A crucial challenge for the commercialization of Ni-rich layered cathodes (LiNi_0.88Co_0.09Al_0.03O₂) is capacity decay during the cycling process, which originates from their interfacial instability and structural degradation. Herein, a one-step, dual-modified strategy is put forward to in situ synthesize the yttrium (Y)-doped and yttrium orthophosphate (YPO₄)-modified LiNi_0.88Co_0.09Al_0.03O₂ cathode material. It is confirmed that the YPO₄ coating layer as a good ion conductor can stabilize the solid-electrolyte interface, while the formative strong Y-O bond can bridle TM-O slabs to intensify the lattice structure in the state of deep delithium (>4.3 V).

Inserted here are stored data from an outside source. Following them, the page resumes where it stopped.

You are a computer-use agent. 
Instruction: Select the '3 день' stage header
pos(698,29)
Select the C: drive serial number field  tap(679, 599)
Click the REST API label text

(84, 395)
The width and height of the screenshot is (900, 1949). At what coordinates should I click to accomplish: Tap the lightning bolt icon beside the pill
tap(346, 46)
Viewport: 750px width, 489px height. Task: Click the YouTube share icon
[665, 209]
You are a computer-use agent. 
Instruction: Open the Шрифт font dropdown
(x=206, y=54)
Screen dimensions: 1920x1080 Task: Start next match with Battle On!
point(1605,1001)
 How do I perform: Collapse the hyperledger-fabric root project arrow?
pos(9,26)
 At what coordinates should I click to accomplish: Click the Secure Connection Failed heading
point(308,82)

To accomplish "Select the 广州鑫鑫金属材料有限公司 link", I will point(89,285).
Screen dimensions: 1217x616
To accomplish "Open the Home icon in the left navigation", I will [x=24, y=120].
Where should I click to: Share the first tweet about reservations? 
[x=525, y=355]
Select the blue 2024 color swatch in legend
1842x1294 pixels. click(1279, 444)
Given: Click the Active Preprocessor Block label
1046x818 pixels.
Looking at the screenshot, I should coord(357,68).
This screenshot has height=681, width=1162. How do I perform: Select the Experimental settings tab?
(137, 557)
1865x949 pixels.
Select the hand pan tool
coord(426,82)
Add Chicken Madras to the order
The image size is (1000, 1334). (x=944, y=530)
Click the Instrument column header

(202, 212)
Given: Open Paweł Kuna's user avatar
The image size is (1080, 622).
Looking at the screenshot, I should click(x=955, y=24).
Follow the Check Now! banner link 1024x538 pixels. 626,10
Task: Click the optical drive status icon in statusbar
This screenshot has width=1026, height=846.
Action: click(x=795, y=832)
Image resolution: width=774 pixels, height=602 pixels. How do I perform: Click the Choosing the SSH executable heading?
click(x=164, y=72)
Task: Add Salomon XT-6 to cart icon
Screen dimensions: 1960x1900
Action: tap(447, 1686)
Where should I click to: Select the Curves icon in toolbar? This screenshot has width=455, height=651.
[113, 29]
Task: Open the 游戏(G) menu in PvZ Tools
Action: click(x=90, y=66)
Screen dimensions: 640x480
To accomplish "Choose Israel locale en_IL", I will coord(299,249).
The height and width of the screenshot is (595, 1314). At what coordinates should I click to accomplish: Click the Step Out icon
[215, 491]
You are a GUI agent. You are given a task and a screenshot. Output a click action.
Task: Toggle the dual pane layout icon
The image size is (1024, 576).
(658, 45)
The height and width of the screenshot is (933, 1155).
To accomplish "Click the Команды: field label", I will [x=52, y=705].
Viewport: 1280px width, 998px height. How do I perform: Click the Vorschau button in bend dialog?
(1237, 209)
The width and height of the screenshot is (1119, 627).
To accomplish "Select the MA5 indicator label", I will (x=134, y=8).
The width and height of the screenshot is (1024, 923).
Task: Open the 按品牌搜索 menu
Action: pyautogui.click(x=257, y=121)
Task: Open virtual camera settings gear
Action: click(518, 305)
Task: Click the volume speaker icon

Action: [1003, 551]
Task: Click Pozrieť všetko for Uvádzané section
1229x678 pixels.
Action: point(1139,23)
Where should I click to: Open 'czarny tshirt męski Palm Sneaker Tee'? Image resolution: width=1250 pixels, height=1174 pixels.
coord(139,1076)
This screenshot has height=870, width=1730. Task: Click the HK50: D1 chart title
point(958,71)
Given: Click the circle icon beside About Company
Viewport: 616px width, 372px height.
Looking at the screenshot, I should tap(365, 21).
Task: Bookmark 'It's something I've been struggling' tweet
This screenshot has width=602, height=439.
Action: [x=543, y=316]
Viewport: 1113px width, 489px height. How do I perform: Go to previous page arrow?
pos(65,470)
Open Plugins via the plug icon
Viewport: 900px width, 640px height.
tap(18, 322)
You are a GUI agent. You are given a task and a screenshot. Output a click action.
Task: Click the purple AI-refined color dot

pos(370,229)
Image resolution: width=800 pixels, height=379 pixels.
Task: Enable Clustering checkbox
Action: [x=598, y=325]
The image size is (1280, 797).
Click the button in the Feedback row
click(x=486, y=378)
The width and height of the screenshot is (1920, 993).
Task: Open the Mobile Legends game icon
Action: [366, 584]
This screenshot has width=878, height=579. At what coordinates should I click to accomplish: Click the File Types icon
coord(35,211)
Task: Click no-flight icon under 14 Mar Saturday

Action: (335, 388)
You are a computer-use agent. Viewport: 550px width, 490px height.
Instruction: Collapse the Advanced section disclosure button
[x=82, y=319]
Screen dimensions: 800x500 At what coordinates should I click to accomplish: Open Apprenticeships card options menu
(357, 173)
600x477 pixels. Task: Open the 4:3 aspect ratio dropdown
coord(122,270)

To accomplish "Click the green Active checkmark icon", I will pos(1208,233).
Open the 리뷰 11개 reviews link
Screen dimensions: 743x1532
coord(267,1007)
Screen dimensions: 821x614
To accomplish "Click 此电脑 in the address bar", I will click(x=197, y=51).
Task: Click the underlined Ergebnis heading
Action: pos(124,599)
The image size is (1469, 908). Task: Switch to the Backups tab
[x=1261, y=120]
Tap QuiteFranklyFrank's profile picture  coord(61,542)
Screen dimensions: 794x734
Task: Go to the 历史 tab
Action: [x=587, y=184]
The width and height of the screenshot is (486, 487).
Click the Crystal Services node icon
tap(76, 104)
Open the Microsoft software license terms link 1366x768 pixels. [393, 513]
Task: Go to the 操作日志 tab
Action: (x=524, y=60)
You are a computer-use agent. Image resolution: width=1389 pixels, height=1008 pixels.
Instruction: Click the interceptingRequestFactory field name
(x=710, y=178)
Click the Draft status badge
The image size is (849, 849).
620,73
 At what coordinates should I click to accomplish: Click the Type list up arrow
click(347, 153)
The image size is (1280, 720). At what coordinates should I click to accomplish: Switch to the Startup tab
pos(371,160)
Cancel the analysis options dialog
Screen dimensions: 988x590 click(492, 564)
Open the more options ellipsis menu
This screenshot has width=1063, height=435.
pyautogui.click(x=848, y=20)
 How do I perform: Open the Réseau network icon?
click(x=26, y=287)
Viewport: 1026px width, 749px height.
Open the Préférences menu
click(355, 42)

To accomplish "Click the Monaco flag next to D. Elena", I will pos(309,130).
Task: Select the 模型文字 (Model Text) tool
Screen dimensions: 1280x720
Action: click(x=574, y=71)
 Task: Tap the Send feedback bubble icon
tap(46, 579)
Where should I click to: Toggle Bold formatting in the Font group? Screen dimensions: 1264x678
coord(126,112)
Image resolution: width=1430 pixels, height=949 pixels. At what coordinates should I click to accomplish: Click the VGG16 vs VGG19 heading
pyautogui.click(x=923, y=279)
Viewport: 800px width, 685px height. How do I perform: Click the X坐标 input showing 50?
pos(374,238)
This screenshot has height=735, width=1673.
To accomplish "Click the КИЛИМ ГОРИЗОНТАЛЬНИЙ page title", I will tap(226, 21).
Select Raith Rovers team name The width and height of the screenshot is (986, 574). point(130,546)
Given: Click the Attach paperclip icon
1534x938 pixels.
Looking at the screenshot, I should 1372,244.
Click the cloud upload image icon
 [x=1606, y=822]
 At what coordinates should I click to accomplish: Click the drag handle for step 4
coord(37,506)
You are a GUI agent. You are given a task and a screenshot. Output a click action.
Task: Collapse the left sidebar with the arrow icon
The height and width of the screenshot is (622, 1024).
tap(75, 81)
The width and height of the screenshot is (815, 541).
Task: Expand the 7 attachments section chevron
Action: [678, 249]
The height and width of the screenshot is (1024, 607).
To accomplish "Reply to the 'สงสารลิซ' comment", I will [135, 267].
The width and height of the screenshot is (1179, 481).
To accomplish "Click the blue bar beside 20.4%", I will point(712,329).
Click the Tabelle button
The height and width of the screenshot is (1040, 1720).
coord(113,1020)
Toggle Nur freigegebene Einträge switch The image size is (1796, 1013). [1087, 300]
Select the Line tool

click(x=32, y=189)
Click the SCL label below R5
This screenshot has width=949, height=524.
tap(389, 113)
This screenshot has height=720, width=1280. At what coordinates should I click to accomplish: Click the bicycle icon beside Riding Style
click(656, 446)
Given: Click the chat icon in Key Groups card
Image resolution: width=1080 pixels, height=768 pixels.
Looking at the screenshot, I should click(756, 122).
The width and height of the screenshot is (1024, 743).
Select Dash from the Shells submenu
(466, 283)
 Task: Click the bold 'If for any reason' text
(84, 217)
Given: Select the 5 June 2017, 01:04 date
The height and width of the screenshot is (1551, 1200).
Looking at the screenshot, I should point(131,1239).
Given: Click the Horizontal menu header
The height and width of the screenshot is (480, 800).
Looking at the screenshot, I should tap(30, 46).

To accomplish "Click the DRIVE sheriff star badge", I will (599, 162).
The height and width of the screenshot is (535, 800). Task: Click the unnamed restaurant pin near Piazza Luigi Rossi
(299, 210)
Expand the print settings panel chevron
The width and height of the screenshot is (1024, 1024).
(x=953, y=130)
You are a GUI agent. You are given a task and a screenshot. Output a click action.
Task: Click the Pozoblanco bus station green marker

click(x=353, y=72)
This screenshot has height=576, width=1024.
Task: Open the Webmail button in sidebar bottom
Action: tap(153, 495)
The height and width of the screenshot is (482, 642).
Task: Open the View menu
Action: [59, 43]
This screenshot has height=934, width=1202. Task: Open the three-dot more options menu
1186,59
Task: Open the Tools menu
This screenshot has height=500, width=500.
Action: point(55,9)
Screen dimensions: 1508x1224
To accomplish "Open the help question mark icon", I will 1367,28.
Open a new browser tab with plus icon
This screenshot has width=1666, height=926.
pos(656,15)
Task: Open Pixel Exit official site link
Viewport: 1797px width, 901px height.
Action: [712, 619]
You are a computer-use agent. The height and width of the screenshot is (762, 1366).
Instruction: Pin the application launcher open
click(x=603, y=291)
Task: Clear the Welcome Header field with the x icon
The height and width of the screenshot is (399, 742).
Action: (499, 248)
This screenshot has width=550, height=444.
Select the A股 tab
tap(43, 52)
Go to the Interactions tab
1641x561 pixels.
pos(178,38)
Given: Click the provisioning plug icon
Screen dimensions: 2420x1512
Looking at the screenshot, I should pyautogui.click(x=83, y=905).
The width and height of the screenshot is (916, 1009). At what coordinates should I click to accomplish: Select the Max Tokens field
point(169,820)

In particular, both the combined advantages effectively withstand the anisotropic strain generated upon the H2-H3 phase transition and further alleviate the crack generation in unit-cell dimensions, assuring a high-capacity delivery and fast Li⁺ diffusion kinetics. This dual-modified cathode shows advanced cycling stability (94.1% at 1C after 100 cycles in 2.7-4.3 V), even at a high cutoff voltage and high rate, and advanced rate capability (159.7 mAh g^-1 at 10C). Therefore, it provides a novel solution to achieve both high capacity and highly stable cyclability in Ni-rich cathode materials.